Key Buildings from Prehistory to the Present by Ballantyne Andrew;

Author:Ballantyne, Andrew;
Language: eng
Format: epub
Publisher: Laurence King Publishing


Pont du Gard

Nîmes, France; c.20 BCE

The Romans brought urbanism to places that had never experienced it before. Before the advent of motorized transport and mass production, people in rural districts would have done for themselves everything necessary for their own sustenance. In a city it is possible to develop a specialism – to make shoes, do joinery or make fine pottery. With enough people around to make use of the specialized work, a business can thrive. The larger the city, the more specialized the trades are likely to become. And the more specialized the business, the more efficiently and skilfully the goods can be produced, and the more refined they can be. There are distinct advantages for a society that has a network of cities.

Across the Roman Empire, roads made it possible to maintain links between cities and between the provinces and the supreme powers in Rome, which consumed a steady supply of the world’s most luxurious goods. Provincial cities were lower down the command structure, but a regional administrative centre such as Nîmes plainly enjoyed a form of life that was very sophisticated compared with that of the countryside.

The Pont du Gard, as it is now called, was part of Nîmes’s infrastructure. The city consumed crops and minerals from the surrounding rural areas, and also water. Some of its water supply reached the city by way of the Pont du Gard, which was built to carry a stream of water across a steep valley (with another river at the bottom of it).

The bridge’s purpose lies in the channel that runs across the top, closed in from the sky with stone slabs, and the rest of the bridge was built to hold that channel in place. Its position is exact. The water was brought almost 50 km (30 miles), and along that distance it dropped only about 17 metres (56 feet), so the watercourse was almost flat – but not quite. Water cannot be persuaded to flow uphill, and had the engineering been less precise – if the watercourse had wandered up and down even a little – the water supply would not have flowed at all. In fact, it flowed well, and continued in use for some 800 years, until sustained neglect meant that the watercourse silted up and stopped working.

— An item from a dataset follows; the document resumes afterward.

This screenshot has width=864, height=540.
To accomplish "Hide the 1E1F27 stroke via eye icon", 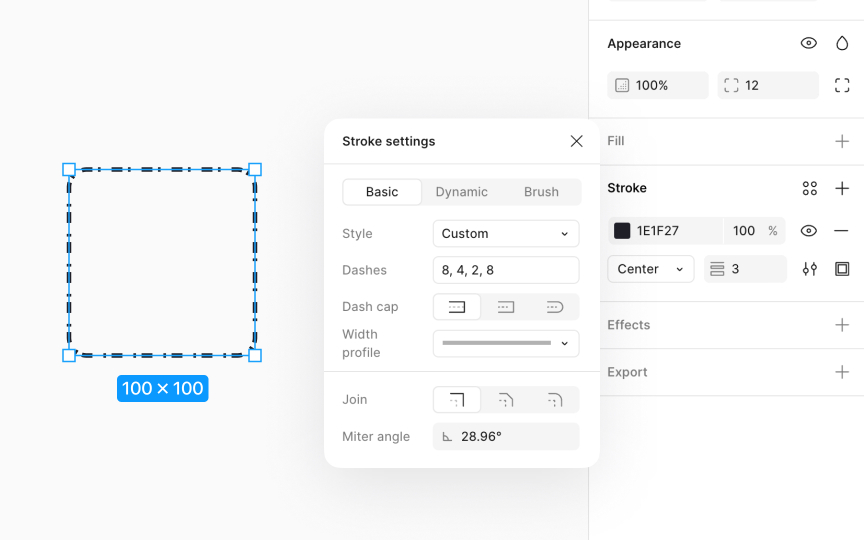I will coord(809,231).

In spite of the fact that the bridge is an impressive monument, it was not built as a monument. The construction is in blocks of stone that were neither decorated nor trimmed to an even surface. To make the arches, stone blocks were put in position on timber formwork, which held them in place until there was a complete arch that could support itself. Then the temporary timber structure was taken away and moved to the next arch that was being built. These timbers were large because they had for a while to support very heavy masonry. They rested on projecting stone corbels – blocks that were longer than the blocks above them – and, if the building had been intended for public view, these projections would have been chiselled off.